+++ Source material +++
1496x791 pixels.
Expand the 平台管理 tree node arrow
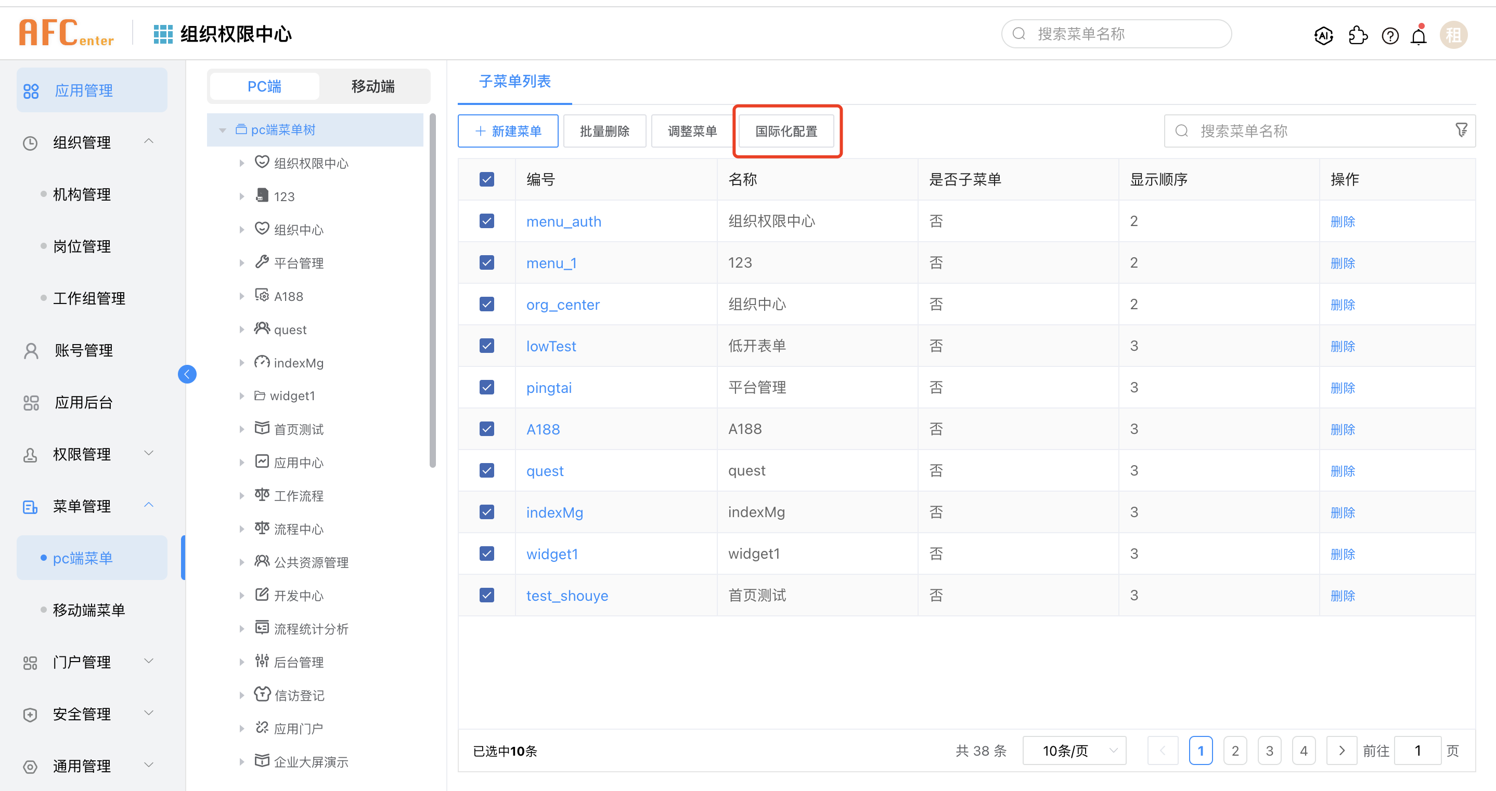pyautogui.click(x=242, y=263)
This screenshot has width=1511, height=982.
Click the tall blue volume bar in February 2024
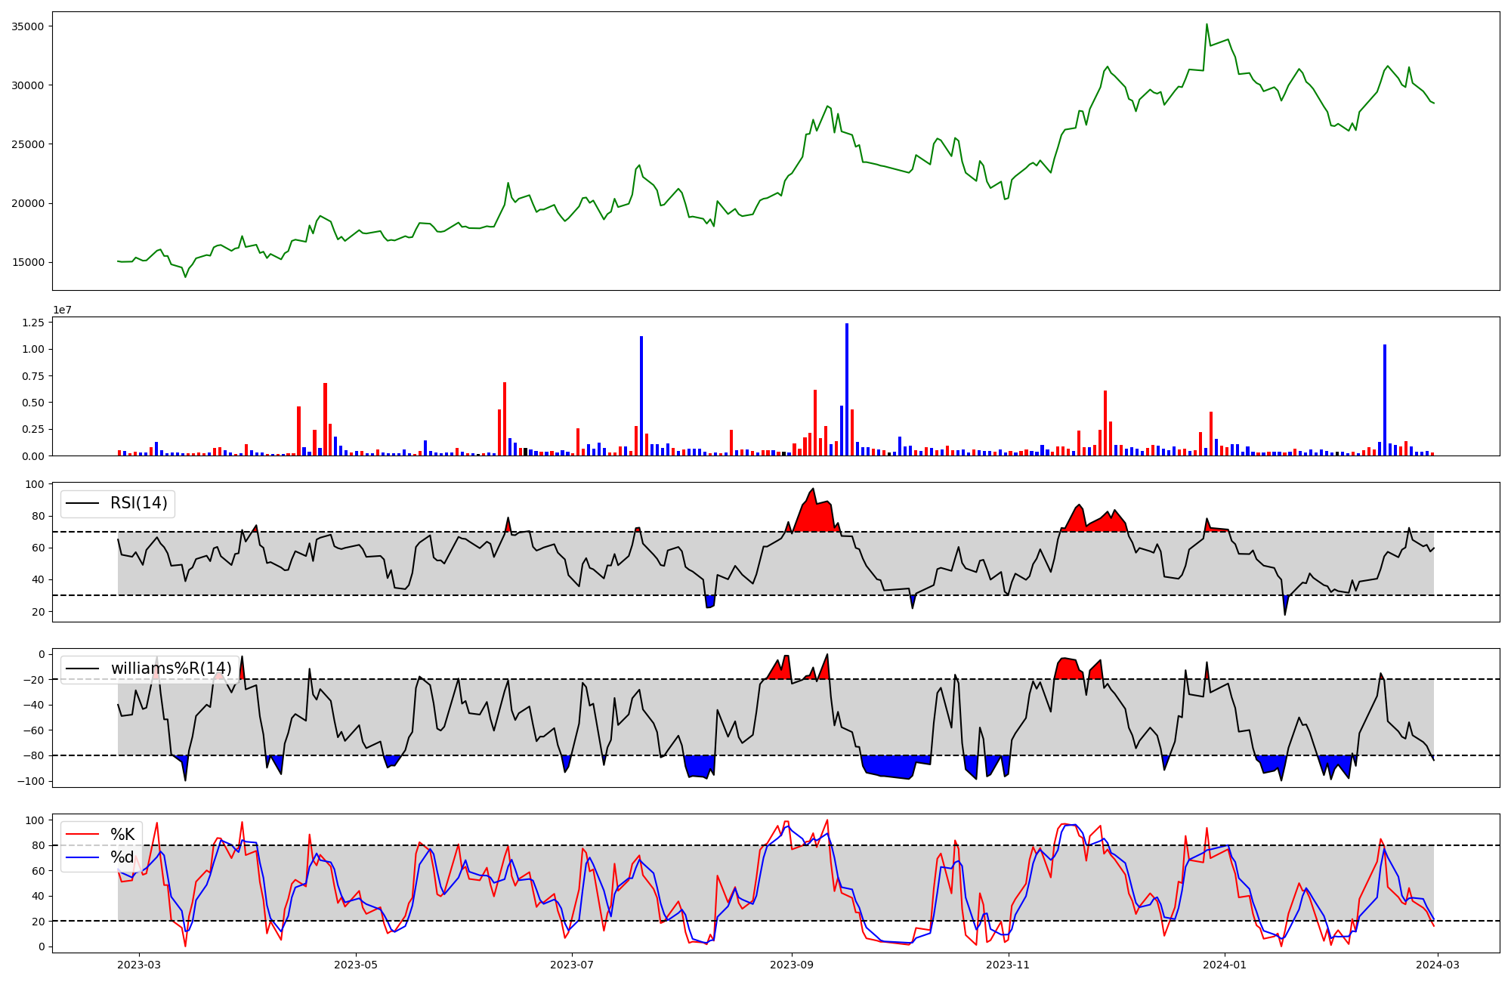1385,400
+++
What is required:
Restate the data word for word without pictures.

Expected answer:
1496x791 pixels.
Expand the 平台管理 tree node arrow
pyautogui.click(x=242, y=263)
This screenshot has width=1511, height=982.
Click the tall blue volume bar in February 2024
1385,400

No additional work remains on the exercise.